Старик сел на лошадь, кивнул мне, прощаясь, и тронулся в путь. Сначала он ехал по тропе, но вскоре свернул куда-то в сторону и исчез из виду.
А я стоял и смотрел на свои следы, стараясь понять, как мог старик определить по ним мое происхождение. На минуту я даже забыл обо всем: о стихии, натворившей столько бед, о командировке, о гордости, которую, я испытал, убедившись, что обо мне слышали здесь, и даже о заплаканных глазах-льдинках замерзшей овцы.

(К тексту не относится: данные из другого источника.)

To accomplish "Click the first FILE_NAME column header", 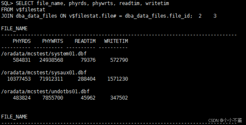I will point(14,29).
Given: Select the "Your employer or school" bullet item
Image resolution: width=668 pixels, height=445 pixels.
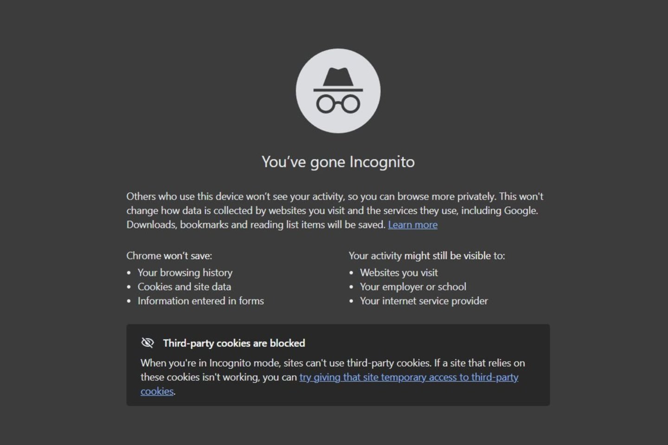Looking at the screenshot, I should coord(413,287).
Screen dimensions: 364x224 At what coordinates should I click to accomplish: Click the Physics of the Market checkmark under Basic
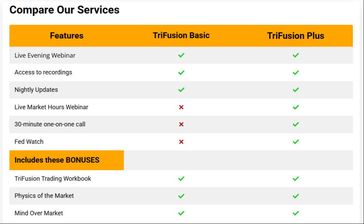[x=181, y=196]
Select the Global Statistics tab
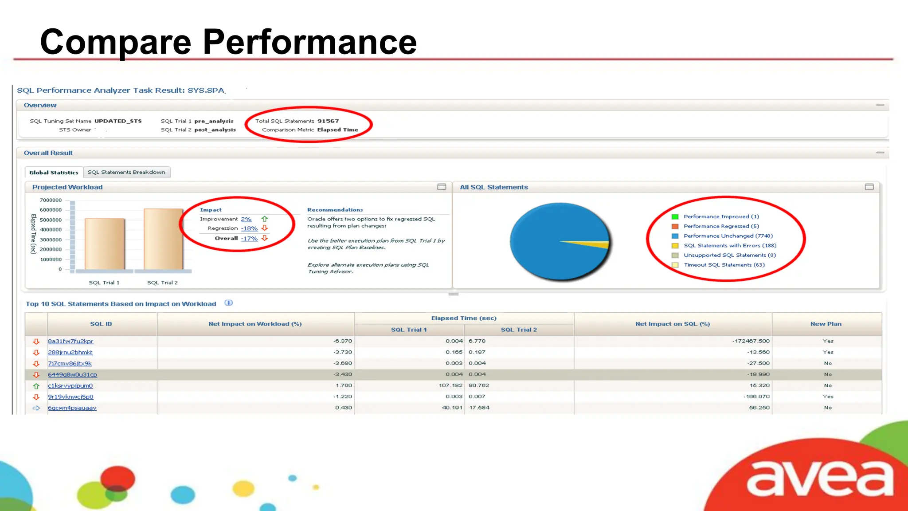 (x=54, y=173)
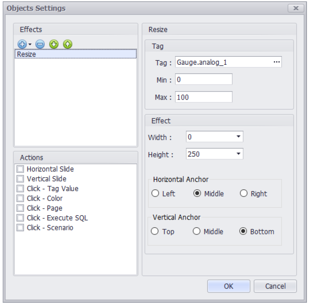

Садап сказала бы наверняка: "Мальчишество!" Но я знал, что это был голос крови, заставивший меня вспомнить годы, проведенные здесь, в пустыне, где каждый след говорит столько, сколько не скажет порой и толстый учебник — один из тех, что приходилось мне прорабатывать перед каждой сессией в университете.
Последний километр до Аджикуйн показался мне самым длинным. Теперь мной владело одно желание — отогреться, и я нетерпеливо приподнимался в седле, надеясь разглядеть на горизонте уютный столбик дыма над чабанским кошем. Но его не было. Так я и въехал в Аджикуйи.
Неподалеку от мазанки, на расчищенной от снега площадке, трое чабанов строили агыл — загон для овец. Крепкий парень лет двадцати в засаленной телогрейке, отложив в сторону лопату, долбил мерзлую землю. Двое других ставили в соседнюю, уже готовую ямку срубленный ствол саксаула, засыпали измельченной, обледеневшей землей, утрамбовывая ее ногами. Лица их блестели от пота, и я, продрогший, даже позавидовал нм.
Один из чабанов повернулся ко мне, забелела короткая белая бородка на морщинистом темном лице, — это был тот старик, что недавно повстречался мне в пустыне. Нерасседланный конь возле мазанки тянулся к охапке сена на снегу.